As for the wake up call, my pleasure!! I'm sure you were sound asleep in your trucks and trailer! lol!


----------



## jgat (Oct 27, 2006)

Nice pics BDB. Looks like fun.


----------



## Bustin Lips (Mar 16, 2008)

I thought you said you shot a little over 200. that pile should be a little bigger :beer:


----------



## B.D.B. (Jan 9, 2008)

Bustin Lips said:


> I thought you said you shot a little over 200. that pile should be a little bigger :beer:


lol, a real expert on what 200 geese looks like? That pile is light about 10 geese that we finished off after the pictures is taken. It is also light some geese from earlier in the week, which were part of the 200. So to be quite honest there are 176 geese in the pile that was taken inside the building. It took the four of us about an hour and a half to breast them out.


----------



## Leo Porcello (Jul 10, 2003)

Is that where you were staying? Looks like a cozy little hunting lodge or something.


----------



## B.D.B. (Jan 9, 2008)

I wish that's where we were staying, thats my uncle's shop. We brought most the birds back whole and cleaned them up there rather than in the field, due to the fact that it was lucky to have reached 40 degrees the last two days. He also processes them there and it is easier to breast them to leave a wing on for transportation.


----------



## Leo Porcello (Jul 10, 2003)

It sure is nice to have a place to clean and process at the same time. Congrats on the reward band. Definitely helps with the gas bill!

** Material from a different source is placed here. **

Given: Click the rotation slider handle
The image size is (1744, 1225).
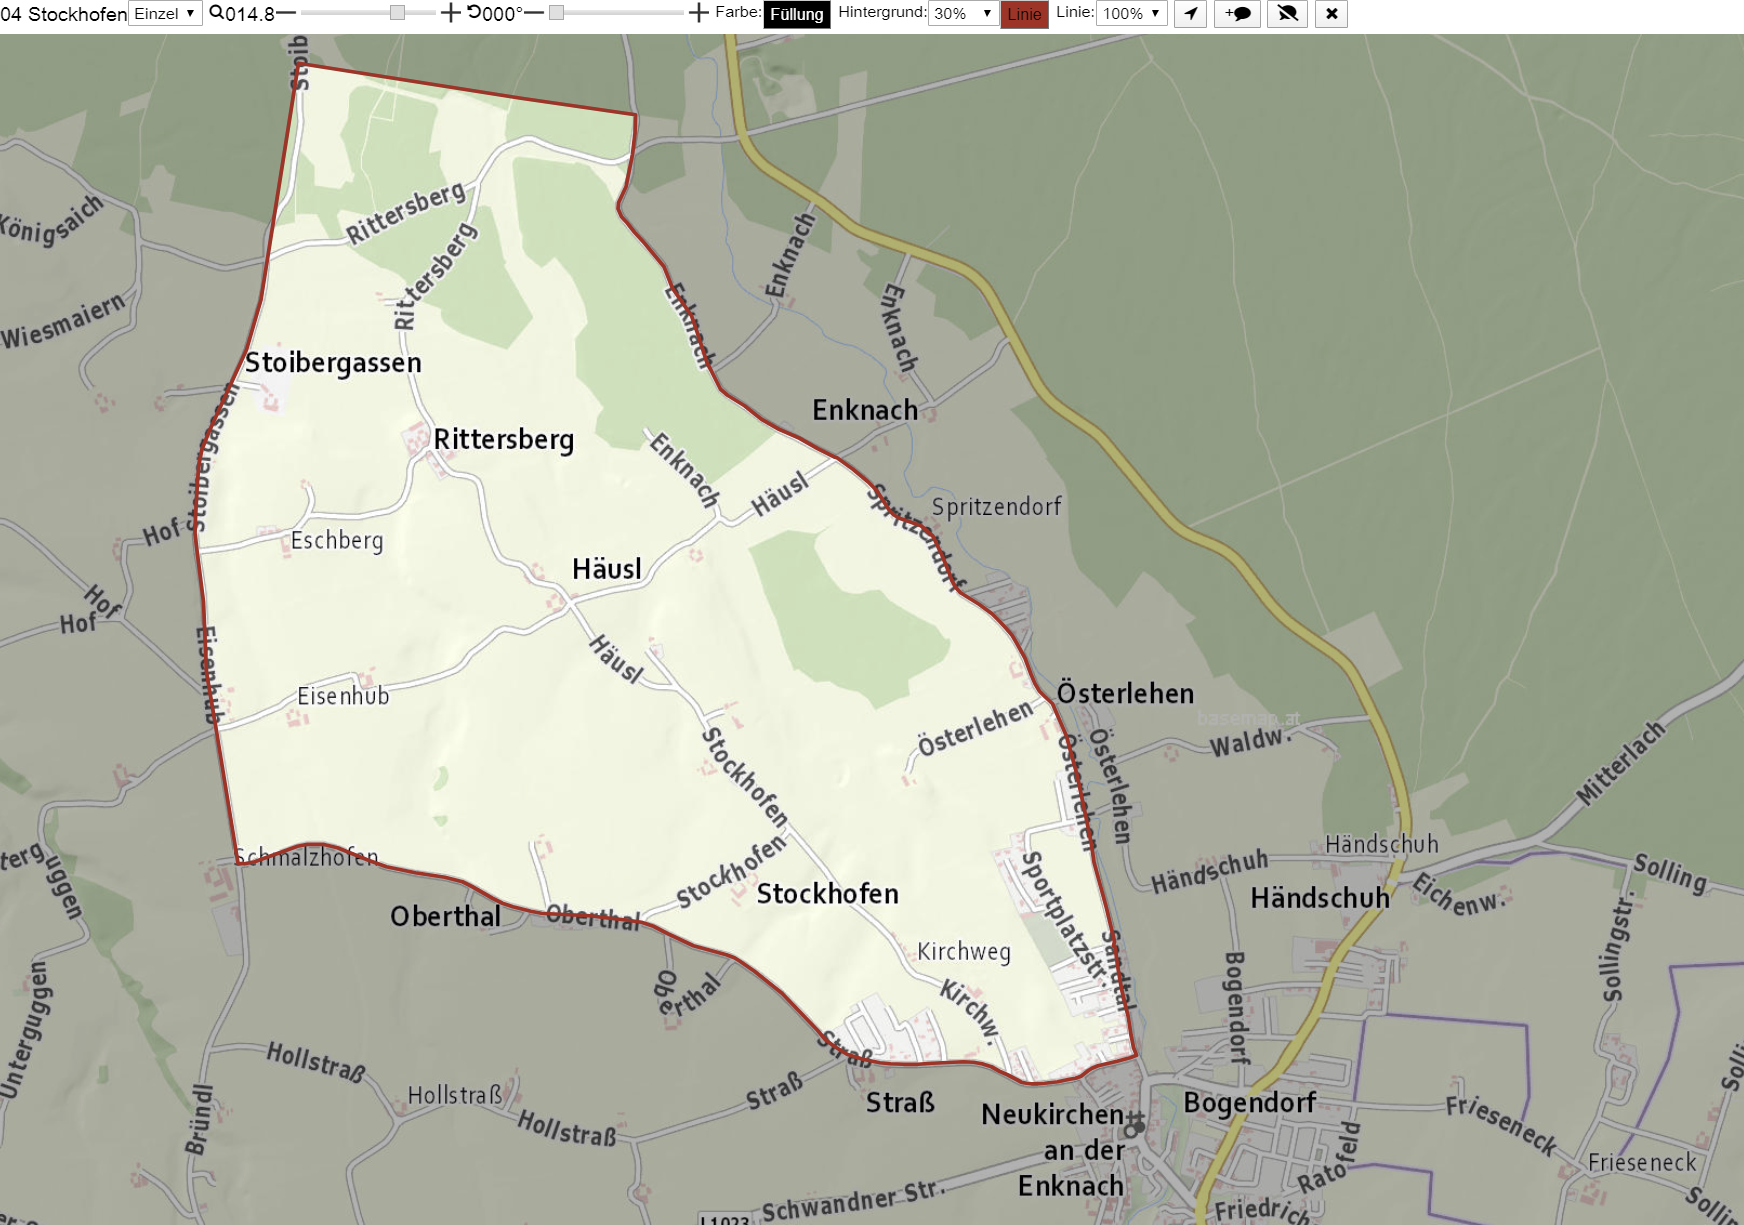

What part of WI you from? My wife is from Forest Jct.


----------



## wooduck26 (Mar 21, 2002)

B.D.B. said:


> As for the wake up call, my pleasure!! I'm sure you were sound asleep in your trucks and trailer! lol!


 I couldnt sleep for crap that night......When I saw a truck pull up with a trailer on it, my first thought was "Hear we go again" I thought someone else might have had permission for the field as well.....


----------



## B.D.B. (Jan 9, 2008)

SE WI about 30 miles northwest of Milwaukee. I don't even know where Forest Jct is?!? lol

I don't think anyone was pulling into hunt that field with that amount of trucks sitting in the approach!! lol!! :sniper:


----------



## Leo Porcello (Jul 10, 2003)

It is by Appleton which is in the Green Bay area.


----------



## Bustin Lips (Mar 16, 2008)

B.D.B. said:


> Bustin Lips said:
> 
> 
> > I thought you said you shot a little over 200. that pile should be a little bigger :beer:
> ...


sarcasm is great, regardless of how many are there, it looks like you had a great time and that is all that matters. congrats. :beer:


----------



## snow (Dec 7, 2007)

BDB,

Hmmmm,lost my post? were you guys driving a white dodge piggy backen a rhino? If so we were just down the road some and seen your rig and setup,nice field.


----------



## goose_caller (Jul 5, 2005)

Dang now I know why your group wears war paint.....PUT IT BACK ON!!!!! LOL

Glad you had a good trip, now you have to dream about SK in a few months to see whity again.


----------



## hunter121390 (Nov 7, 2006)

B.D.B. said:


> SE WI about 30 miles northwest of Milwaukee. I don't even know where Forest Jct is?!? lol
> 
> I don't think anyone was pulling into hunt that field with that amount of trucks sitting in the approach!! lol!! :sniper:


 kind of around occonomowoc(sp)?


----------



## B.D.B. (Jan 9, 2008)

snow said:


> BDB,
> 
> Hmmmm,lost my post? were you guys driving a white dodge piggy backen a rhino? If so we were just down the road some and seen your rig and setup,nice field.


We were in a Ford F-150 with a red yamaha. Not sure what a rhino is? There was someone down the road from us on Saturday, could have been you. Looked like an SUV, did a decent amount of shooting.

Barry, that's my family you are talking about. Dem's fightin words!! I know I'm better looking than you, so you musn't be talking about me!! lol 
Can't wait for SK man!! :sniper:

Hunter, I live in Hartford, we've been over this


----------



## USSapper (Sep 26, 2005)

Wow, looks good guys


----------



## hunter121390 (Nov 7, 2006)

B.D.B. said:


> snow said:
> 
> 
> > Hunter, I live in Hartford, we've been over this


i dont remember. lol


----------



## snow (Dec 7, 2007)

BDB,

The rhino is a yammie,I'll bet that was you guys,watched the 4 guys reset their dekes after the 1st flury of birds,guessed it was the wind rearranged their spread and yup,was driving a silver SUV taco.You guys had the best field around.


----------